Posted: Tue Aug 03, 2004 12:56 pm
by Pink
I recently moved my main machine over to Arch and it is a good distro.

As tln says, they are based on binaries, the tar.gz or .tgz files names are simply because the binaries are tarred then bzipped to make downloads smaller.

However, you can install anything you like with the source code as Arch also has something called abs - a repository of, for a comparison, 'ebuilds' that allow installation via source code (or you could do it the old fashioned way - by hand).

You can make abs files for others to use (like Gentoo users sharing ebuilds).

It is slower than Gentoo (though not a lot) but just as easy to use and the forums, although much, much smaller than these ones are just as friendly (in my experience anyway).

Also, as Mystilleef says, the documentation is pretty bad at Arch but if you use Gentoo then you won't really need to use them - I only glanced at one and that was the alsa config for Arch, everything else is pretty self-explanatory and the config files are described adequately in the install manual.

The only other advantage over Gentoo that I can think of is a full working install in about 40 minutes. I like it, but will keep my laptop on Gentoo as it is optimised for my old pIII :D

Posted: Tue Aug 03, 2004 2:43 pm
by RdsArts
tln wrote:They are both binary distros.
... You haven't used CRUX, have you?

Basically, CRUX is a BSD-like GNU/Linux OS. Great community. A lot less packages then Gentoo, and no dependancy checking for anything in the "official" ports. It's like Slackware, only with nothing but a few very base packages compiled (X, WindowMaker, Firefox, etc) and it fetchs the sources for you.

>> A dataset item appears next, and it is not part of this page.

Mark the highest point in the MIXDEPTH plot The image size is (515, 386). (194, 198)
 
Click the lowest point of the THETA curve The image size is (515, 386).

A base install is about comparable to a gentoo-stage1, though you can install everything from packages up to X and WM as a window manager, and you have actual control over what packages would go in "system." There are a good number of community supported ports and tools which have dependancy resolution pre-build, but the power is that you can build what you want if you know what your doing without pulling in anything you don't want. IMHO, the big advantage over Gentoo with CRUX is that the whole inits process is handled by ~4 main shell scripts. All options are handled in one rc.conf file, as it should be in a BSD inspired OS. (There's no "cat myhost > /etc/hostname; cat mydomain > /etc/dnsdomainname; vi /etc/conf.d/rc.conf; vi /etc/net.eth0; vi /etc/net.eth1" business, it's all in one location for easy access)

As for Arch, it is merely a binary-only fork of CRUX with dependancy resolution. Not sure when they split but it was sometime prior to CRUX 1.3 I believe.